Copy each of the following rows without any change.

Word and element location rows =
##############################

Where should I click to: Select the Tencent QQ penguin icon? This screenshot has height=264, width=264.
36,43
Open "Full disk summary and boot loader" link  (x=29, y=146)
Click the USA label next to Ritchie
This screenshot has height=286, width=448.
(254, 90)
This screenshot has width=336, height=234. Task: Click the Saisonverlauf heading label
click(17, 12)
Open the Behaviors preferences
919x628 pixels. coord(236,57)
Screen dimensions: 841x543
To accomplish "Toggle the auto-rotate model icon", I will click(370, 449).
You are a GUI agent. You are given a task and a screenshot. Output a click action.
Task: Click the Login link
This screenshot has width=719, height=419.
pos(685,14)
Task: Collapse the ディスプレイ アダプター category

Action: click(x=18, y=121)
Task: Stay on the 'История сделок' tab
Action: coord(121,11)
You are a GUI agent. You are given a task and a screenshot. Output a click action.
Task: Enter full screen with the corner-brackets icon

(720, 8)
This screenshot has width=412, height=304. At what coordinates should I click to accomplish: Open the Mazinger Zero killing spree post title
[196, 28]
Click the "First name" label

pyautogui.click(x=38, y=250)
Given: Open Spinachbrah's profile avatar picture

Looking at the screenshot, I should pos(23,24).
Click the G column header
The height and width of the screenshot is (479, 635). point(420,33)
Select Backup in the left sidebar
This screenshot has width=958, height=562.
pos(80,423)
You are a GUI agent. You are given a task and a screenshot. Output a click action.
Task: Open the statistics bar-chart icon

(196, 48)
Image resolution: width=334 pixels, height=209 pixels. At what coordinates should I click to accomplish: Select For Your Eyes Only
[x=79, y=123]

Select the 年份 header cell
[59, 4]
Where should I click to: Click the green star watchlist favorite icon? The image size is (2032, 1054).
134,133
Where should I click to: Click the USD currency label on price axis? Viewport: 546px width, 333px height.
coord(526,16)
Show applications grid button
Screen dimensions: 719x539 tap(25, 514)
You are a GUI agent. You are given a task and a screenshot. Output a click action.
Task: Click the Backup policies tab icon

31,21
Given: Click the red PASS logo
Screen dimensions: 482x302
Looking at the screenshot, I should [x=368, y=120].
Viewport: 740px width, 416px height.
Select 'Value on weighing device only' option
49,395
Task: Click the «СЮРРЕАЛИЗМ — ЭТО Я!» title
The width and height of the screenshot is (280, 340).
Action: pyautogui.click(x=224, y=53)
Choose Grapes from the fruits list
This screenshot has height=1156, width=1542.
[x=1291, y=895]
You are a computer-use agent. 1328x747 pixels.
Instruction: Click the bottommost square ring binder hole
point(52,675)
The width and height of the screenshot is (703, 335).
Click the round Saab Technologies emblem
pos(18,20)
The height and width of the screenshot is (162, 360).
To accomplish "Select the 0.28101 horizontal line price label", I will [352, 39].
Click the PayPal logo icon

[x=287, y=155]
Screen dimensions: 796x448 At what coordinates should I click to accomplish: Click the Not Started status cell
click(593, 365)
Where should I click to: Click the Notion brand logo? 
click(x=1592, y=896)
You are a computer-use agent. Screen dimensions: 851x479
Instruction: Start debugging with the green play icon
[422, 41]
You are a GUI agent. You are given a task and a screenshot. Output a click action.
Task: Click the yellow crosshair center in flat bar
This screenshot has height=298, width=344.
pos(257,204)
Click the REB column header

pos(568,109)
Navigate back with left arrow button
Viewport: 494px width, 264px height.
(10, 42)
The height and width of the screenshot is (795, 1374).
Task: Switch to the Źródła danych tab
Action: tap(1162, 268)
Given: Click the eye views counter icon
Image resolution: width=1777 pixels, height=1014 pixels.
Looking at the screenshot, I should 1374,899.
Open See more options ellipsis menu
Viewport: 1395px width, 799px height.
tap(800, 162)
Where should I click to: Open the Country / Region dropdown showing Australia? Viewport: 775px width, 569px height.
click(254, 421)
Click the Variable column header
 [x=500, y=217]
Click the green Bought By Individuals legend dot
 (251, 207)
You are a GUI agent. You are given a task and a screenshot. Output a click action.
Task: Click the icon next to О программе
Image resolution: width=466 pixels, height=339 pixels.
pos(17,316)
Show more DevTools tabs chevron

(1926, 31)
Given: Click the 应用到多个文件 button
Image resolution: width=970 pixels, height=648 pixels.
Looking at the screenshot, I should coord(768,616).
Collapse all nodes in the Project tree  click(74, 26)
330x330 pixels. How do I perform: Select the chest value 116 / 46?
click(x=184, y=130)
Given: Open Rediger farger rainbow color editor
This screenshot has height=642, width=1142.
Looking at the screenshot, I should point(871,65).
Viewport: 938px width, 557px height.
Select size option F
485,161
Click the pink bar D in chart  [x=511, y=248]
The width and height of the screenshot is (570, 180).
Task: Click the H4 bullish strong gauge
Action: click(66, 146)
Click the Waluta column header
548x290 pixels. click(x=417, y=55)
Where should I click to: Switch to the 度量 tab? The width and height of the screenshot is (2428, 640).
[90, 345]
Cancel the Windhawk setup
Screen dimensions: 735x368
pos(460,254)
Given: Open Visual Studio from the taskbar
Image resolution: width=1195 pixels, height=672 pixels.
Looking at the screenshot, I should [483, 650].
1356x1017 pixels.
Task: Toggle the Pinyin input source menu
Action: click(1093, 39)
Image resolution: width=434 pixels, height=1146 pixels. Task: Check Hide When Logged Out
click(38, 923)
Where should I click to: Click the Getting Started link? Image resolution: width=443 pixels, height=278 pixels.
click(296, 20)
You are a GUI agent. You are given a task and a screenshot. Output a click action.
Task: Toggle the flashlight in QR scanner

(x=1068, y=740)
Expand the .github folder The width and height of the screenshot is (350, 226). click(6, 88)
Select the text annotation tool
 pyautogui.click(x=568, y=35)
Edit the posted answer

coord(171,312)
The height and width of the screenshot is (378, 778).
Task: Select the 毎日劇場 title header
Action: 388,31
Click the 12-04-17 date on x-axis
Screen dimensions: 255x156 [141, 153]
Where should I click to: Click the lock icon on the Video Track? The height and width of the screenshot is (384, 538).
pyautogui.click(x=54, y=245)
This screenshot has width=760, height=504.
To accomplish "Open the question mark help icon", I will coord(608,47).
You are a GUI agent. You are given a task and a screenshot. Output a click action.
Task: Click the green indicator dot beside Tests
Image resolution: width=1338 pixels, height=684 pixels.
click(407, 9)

##############################

Task solution =
Where should I click to: Select the Tencent QQ penguin icon? This screenshot has height=264, width=264.
36,43
Open "Full disk summary and boot loader" link  (x=29, y=146)
Click the USA label next to Ritchie
This screenshot has height=286, width=448.
(254, 90)
This screenshot has width=336, height=234. Task: Click the Saisonverlauf heading label
click(17, 12)
Open the Behaviors preferences
919x628 pixels. coord(236,57)
Screen dimensions: 841x543
To accomplish "Toggle the auto-rotate model icon", I will click(370, 449).
You are a GUI agent. You are given a task and a screenshot. Output a click action.
Task: Click the Login link
This screenshot has width=719, height=419.
pos(685,14)
Task: Collapse the ディスプレイ アダプター category

Action: click(x=18, y=121)
Task: Stay on the 'История сделок' tab
Action: coord(121,11)
You are a GUI agent. You are given a task and a screenshot. Output a click action.
Task: Enter full screen with the corner-brackets icon

(720, 8)
This screenshot has width=412, height=304. At what coordinates should I click to accomplish: Open the Mazinger Zero killing spree post title
[196, 28]
Click the "First name" label

pyautogui.click(x=38, y=250)
Given: Open Spinachbrah's profile avatar picture

Looking at the screenshot, I should pos(23,24).
Click the G column header
The height and width of the screenshot is (479, 635). point(420,33)
Select Backup in the left sidebar
This screenshot has width=958, height=562.
pos(80,423)
You are a GUI agent. You are given a task and a screenshot. Output a click action.
Task: Open the statistics bar-chart icon

(196, 48)
Image resolution: width=334 pixels, height=209 pixels. At what coordinates should I click to accomplish: Select For Your Eyes Only
[x=79, y=123]

Select the 年份 header cell
[59, 4]
Where should I click to: Click the green star watchlist favorite icon? The image size is (2032, 1054).
134,133
Where should I click to: Click the USD currency label on price axis? Viewport: 546px width, 333px height.
coord(526,16)
Show applications grid button
Screen dimensions: 719x539 tap(25, 514)
You are a GUI agent. You are given a task and a screenshot. Output a click action.
Task: Click the Backup policies tab icon

31,21
Given: Click the red PASS logo
Screen dimensions: 482x302
Looking at the screenshot, I should [x=368, y=120].
Viewport: 740px width, 416px height.
Select 'Value on weighing device only' option
49,395
Task: Click the «СЮРРЕАЛИЗМ — ЭТО Я!» title
The width and height of the screenshot is (280, 340).
Action: pyautogui.click(x=224, y=53)
Choose Grapes from the fruits list
This screenshot has height=1156, width=1542.
[x=1291, y=895]
You are a computer-use agent. 1328x747 pixels.
Instruction: Click the bottommost square ring binder hole
point(52,675)
The width and height of the screenshot is (703, 335).
Click the round Saab Technologies emblem
pos(18,20)
The height and width of the screenshot is (162, 360).
To accomplish "Select the 0.28101 horizontal line price label", I will [352, 39].
Click the PayPal logo icon

[x=287, y=155]
Screen dimensions: 796x448 At what coordinates should I click to accomplish: Click the Not Started status cell
click(593, 365)
Where should I click to: Click the Notion brand logo? 
click(x=1592, y=896)
You are a computer-use agent. Screen dimensions: 851x479
Instruction: Start debugging with the green play icon
[422, 41]
You are a GUI agent. You are given a task and a screenshot. Output a click action.
Task: Click the yellow crosshair center in flat bar
This screenshot has height=298, width=344.
pos(257,204)
Click the REB column header

pos(568,109)
Navigate back with left arrow button
Viewport: 494px width, 264px height.
(10, 42)
The height and width of the screenshot is (795, 1374).
Task: Switch to the Źródła danych tab
Action: tap(1162, 268)
Given: Click the eye views counter icon
Image resolution: width=1777 pixels, height=1014 pixels.
Looking at the screenshot, I should 1374,899.
Open See more options ellipsis menu
Viewport: 1395px width, 799px height.
tap(800, 162)
Where should I click to: Open the Country / Region dropdown showing Australia? Viewport: 775px width, 569px height.
click(254, 421)
Click the Variable column header
 [x=500, y=217]
Click the green Bought By Individuals legend dot
 (251, 207)
You are a GUI agent. You are given a task and a screenshot. Output a click action.
Task: Click the icon next to О программе
Image resolution: width=466 pixels, height=339 pixels.
pos(17,316)
Show more DevTools tabs chevron

(1926, 31)
Given: Click the 应用到多个文件 button
Image resolution: width=970 pixels, height=648 pixels.
Looking at the screenshot, I should coord(768,616).
Collapse all nodes in the Project tree  click(74, 26)
330x330 pixels. How do I perform: Select the chest value 116 / 46?
click(x=184, y=130)
Given: Open Rediger farger rainbow color editor
This screenshot has height=642, width=1142.
Looking at the screenshot, I should point(871,65).
Viewport: 938px width, 557px height.
Select size option F
485,161
Click the pink bar D in chart  [x=511, y=248]
The width and height of the screenshot is (570, 180).
Task: Click the H4 bullish strong gauge
Action: click(66, 146)
Click the Waluta column header
548x290 pixels. click(x=417, y=55)
Where should I click to: Switch to the 度量 tab? The width and height of the screenshot is (2428, 640).
[90, 345]
Cancel the Windhawk setup
Screen dimensions: 735x368
pos(460,254)
Given: Open Visual Studio from the taskbar
Image resolution: width=1195 pixels, height=672 pixels.
Looking at the screenshot, I should [483, 650].
1356x1017 pixels.
Task: Toggle the Pinyin input source menu
Action: click(1093, 39)
Image resolution: width=434 pixels, height=1146 pixels. Task: Check Hide When Logged Out
click(38, 923)
Where should I click to: Click the Getting Started link? Image resolution: width=443 pixels, height=278 pixels.
click(296, 20)
You are a GUI agent. You are given a task and a screenshot. Output a click action.
Task: Toggle the flashlight in QR scanner

(x=1068, y=740)
Expand the .github folder The width and height of the screenshot is (350, 226). click(6, 88)
Select the text annotation tool
 pyautogui.click(x=568, y=35)
Edit the posted answer

coord(171,312)
The height and width of the screenshot is (378, 778).
Task: Select the 毎日劇場 title header
Action: 388,31
Click the 12-04-17 date on x-axis
Screen dimensions: 255x156 [141, 153]
Where should I click to: Click the lock icon on the Video Track? The height and width of the screenshot is (384, 538).
pyautogui.click(x=54, y=245)
This screenshot has width=760, height=504.
To accomplish "Open the question mark help icon", I will coord(608,47).
You are a GUI agent. You are given a task and a screenshot. Output a click action.
Task: Click the green indicator dot beside Tests
Image resolution: width=1338 pixels, height=684 pixels.
click(407, 9)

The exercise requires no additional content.